We suggest using a continuous or nearly continuous normal voltage EEG background without periodic discharges or seizures within 72h from ROSC in combination with other indices to predict good outcome in patients who are comatose after cardiac arrest (weak recommendation, very low-certainty evidence).

There is insufficient evidence to recommend for or against using a low voltage or a discontinuous EEG background on days 0-5 from ROSC to predict good neurological outcome after cardiac arrest (weak recommendation, very low-certainty evidence).

We suggest against using heterogeneous, non-ACNS-defined favorable EEG patterns to predict good neurological outcome after cardiac arrest (weak recommendation, very low-certainty evidence).

We suggest against the use of other EEG metrics, including reduced montage or amplitude integrated EEG, BIS, or EEG-derived indices, to predict good outcome in patients who are comatose after cardiac arrest (weak recommendation, very low-certainty evidence).

We suggest that the American Clinical Electrophysiology Society (ACNS) terminology be used to classify the EEG patterns used for prognostication (good practice statement)

Justification and Evidence to Decision Framework Highlights

In making their recommendation in favor of a continuous or nearly continuous, normal-voltage EEG background without seizures or abundant/generalized periodic discharges as a predictor of good neurological outcome in patients who are comatose after cardiac arrest, the TF members considered the consistency of the evidence (12 studies, mostly with >80% specificity and >50% sensitivity) and the consistency of the definition, made using an ACNS or ACNS-compatible terminology.

The background definition was consistent in six of these studies. Although the criteria for periodic discharges varied slightly within this subgroup, this did not affect the prediction accuracy.

Evidence from the remaining six studies confirmed the ability of a continuous or nearly continuous, normal-voltage EEG background without seizures or discharges to predict good neurological outcome.
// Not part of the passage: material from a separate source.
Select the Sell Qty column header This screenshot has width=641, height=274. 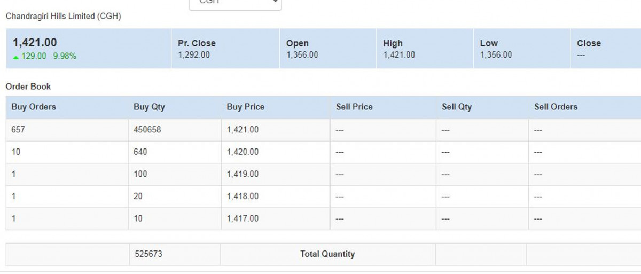click(457, 107)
These studies also included a low-voltage or discontinuous EEG background among the ‘favorable’ EEG patterns. These patterns are farther from normal than a continuous or nearly continuous background, and their accuracy could not be assessed separately. The ILCOR TF considered the evidence supporting these patterns insufficient for recommending their use.
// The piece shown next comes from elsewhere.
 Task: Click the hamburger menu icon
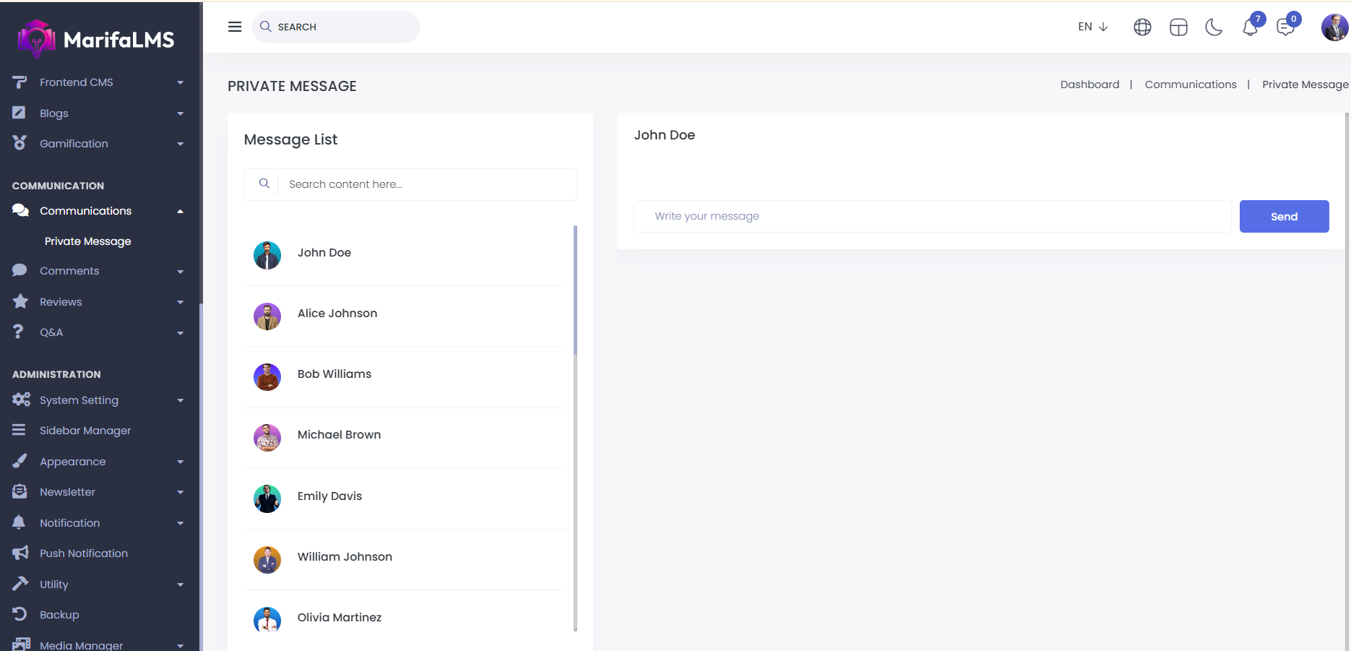(235, 27)
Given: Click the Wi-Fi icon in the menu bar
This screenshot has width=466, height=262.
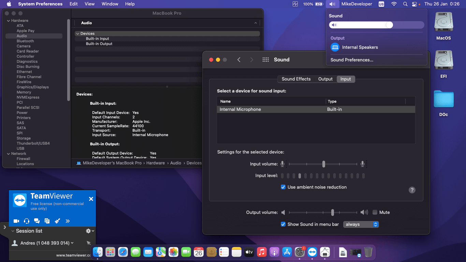Looking at the screenshot, I should (x=394, y=4).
The remaining studies on EEG used definitions of favorable patterns that did not comply with the ACNS terminology. These definitions were highly heterogeneous, preventing the panel from making a recommendation.
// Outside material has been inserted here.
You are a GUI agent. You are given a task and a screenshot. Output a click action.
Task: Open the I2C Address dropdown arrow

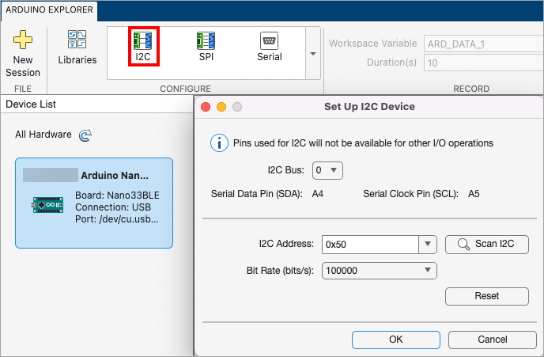point(428,245)
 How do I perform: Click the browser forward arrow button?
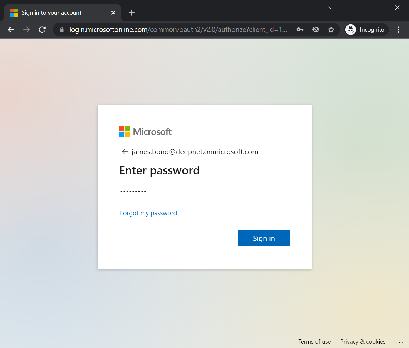click(27, 30)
In recommending against using non-ACNS-defined favorable EEG patterns to predict good neurological outcome after cardiac arrest, the panel considered the limited evidence and the heterogeneity of pattern definitions.

In recommending against using amplitude-integrated EEG or EEG-derived indices, such as BIS or CRI, the panel considered that these techniques do not allow or allow only a limited morphological assessment of the original EEG signal. Moreover, the evidence was limited to few studies (only one study for CRI).

Knowledge Gaps

  • ● The effects of sedation and systemic organ dysfunction on the predictive value of the EEG background should be investigated.
  • ● The value of low-voltage background and discontinuous reactive/normal voltage background should be investigated
  • ● The value of EEG reactivity for predicting good outcome deserves further investigation using standardized stimulation and assessment.
  • ● It is not clear which aspect of periodic discharges (ie distribution, morphology, prevalence, etc.) has greatest importance in affecting the prognosis of a favorable EEG pattern.
  • ● The value of dominant EEG rhythms (e.g. theta) in prognostication after cardiac arrest deserves investigation.
  • ● The predictive value of favorable EEG patterns defined according the 2021 ACNS definitions deserves investigation, albeit the differences vs the 2012 definitions regarding the features used for predicting a good outcome are minimal.